A recent post by attorneys at the Sullivan & Cromwell law firm on the blog of the Harvard Law School Forum on Corporate Governance and Financial Regulation examined an important decision issued last month by the Delaware Supreme Court which “reversed the dismissal of a stockholder derivative lawsuit against the members of the board of directors and two officers of Blue Bell Creameries USA, Inc., a leading manufacturer of ice cream products. The lawsuit arose out of a serious food contamination incident in 2015 that resulted in widespread product recalls and was linked to three deaths. The Delaware Supreme Court, applying the ‘duty to monitor’ doctrine enunciated in In re Caremark International, Inc. Derivative Litigation, 698 A.2d 959 (Del. Ch. 1996), and noting the very high hurdle to claims under it, nonetheless ruled that the plaintiff had adequately alleged the requisite bad faith by the members of the Blue Bell board. Plaintiff did so by… show[ing] facts supporting their contention that the Company did not have in place ‘a reasonable board-level system of monitoring and reporting’ with respect to food safety, which the Court deemed to be ‘a compliance issue intrinsically critical to the company’s business.’ …[t]he Supreme Court ruled that bad faith was adequately pled by alleging ‘that no board-level system of monitoring or reporting on food safety existed.’ The Court thus declined to dismiss a claim that the directors breached their duty of loyalty, potentially exposing directors to non-exculpated (and potentially not indemnifiable) monetary damages.”

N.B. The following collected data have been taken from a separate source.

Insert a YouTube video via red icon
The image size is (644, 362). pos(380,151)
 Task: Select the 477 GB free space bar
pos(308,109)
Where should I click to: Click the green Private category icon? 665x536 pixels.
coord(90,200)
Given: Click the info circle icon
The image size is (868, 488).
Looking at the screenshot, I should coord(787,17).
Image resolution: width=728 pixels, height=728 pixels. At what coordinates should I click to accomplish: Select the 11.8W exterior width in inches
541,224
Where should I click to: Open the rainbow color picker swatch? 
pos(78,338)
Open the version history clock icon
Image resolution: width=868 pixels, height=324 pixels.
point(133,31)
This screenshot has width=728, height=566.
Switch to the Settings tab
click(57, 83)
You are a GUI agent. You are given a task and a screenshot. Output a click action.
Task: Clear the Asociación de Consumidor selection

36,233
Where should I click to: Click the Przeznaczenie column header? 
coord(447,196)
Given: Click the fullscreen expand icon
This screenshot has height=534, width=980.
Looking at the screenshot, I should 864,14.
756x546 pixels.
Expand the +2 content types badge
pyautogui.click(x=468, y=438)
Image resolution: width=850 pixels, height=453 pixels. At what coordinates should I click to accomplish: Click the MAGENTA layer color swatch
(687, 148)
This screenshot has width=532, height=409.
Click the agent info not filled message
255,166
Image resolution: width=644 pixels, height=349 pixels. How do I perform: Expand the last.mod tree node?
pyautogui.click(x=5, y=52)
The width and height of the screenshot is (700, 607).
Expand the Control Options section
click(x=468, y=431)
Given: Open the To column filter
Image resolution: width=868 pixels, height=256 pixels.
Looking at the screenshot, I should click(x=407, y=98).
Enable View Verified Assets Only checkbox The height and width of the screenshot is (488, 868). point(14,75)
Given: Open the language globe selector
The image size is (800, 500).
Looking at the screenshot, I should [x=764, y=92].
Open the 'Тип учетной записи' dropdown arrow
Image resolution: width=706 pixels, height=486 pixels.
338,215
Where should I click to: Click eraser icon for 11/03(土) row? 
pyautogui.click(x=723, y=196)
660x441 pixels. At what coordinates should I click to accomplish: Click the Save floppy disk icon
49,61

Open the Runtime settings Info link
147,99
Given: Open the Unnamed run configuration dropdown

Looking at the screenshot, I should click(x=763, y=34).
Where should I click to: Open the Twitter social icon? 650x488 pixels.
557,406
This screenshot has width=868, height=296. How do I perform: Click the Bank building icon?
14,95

The facts of the Blue Bell case do seem somewhat extreme. Presumably there are not many companies that have zero board oversight for compliance with areas of very high risk. But the case is worth directors’ attention as a reminder that the prospect of personal liability for directors arising from compliance failures is real. Among other things, directors may want to use the occasion of this case being published to review their respective boards’ procedures for monitoring compliance issues.

Also worth reading by directors and others is the Evaluation of Corporate Compliance Programs in Criminal Antitrust Investigations published last week by the US Department of Justice. This document contains an exhaustive list of questions and considerations that the Antitrust Division will use in evaluating compliance programs in investigations, including the following: “Who has overall responsibility for the antitrust compliance program? Is there a chief compliance officer or executive within the company responsible for antitrust compliance? If so, to whom does the individual report, e.g., the Board of Directors, audit committee, or other governing body? How often does the compliance officer or executive meet with the Board, audit committee, or other governing body? How does the company ensure the independence of its compliance personnel?” The Antitrust Division will also ask: “Does [compliance] training include senior management/supervisors and the Board of Directors?”

None of these are trick questions. But some companies would need trick answers if their antitrust compliance program was evaluated by the Justice Department in the context of an investigation. So, this is another reason for a compliance “check up” for prudent boards of directors.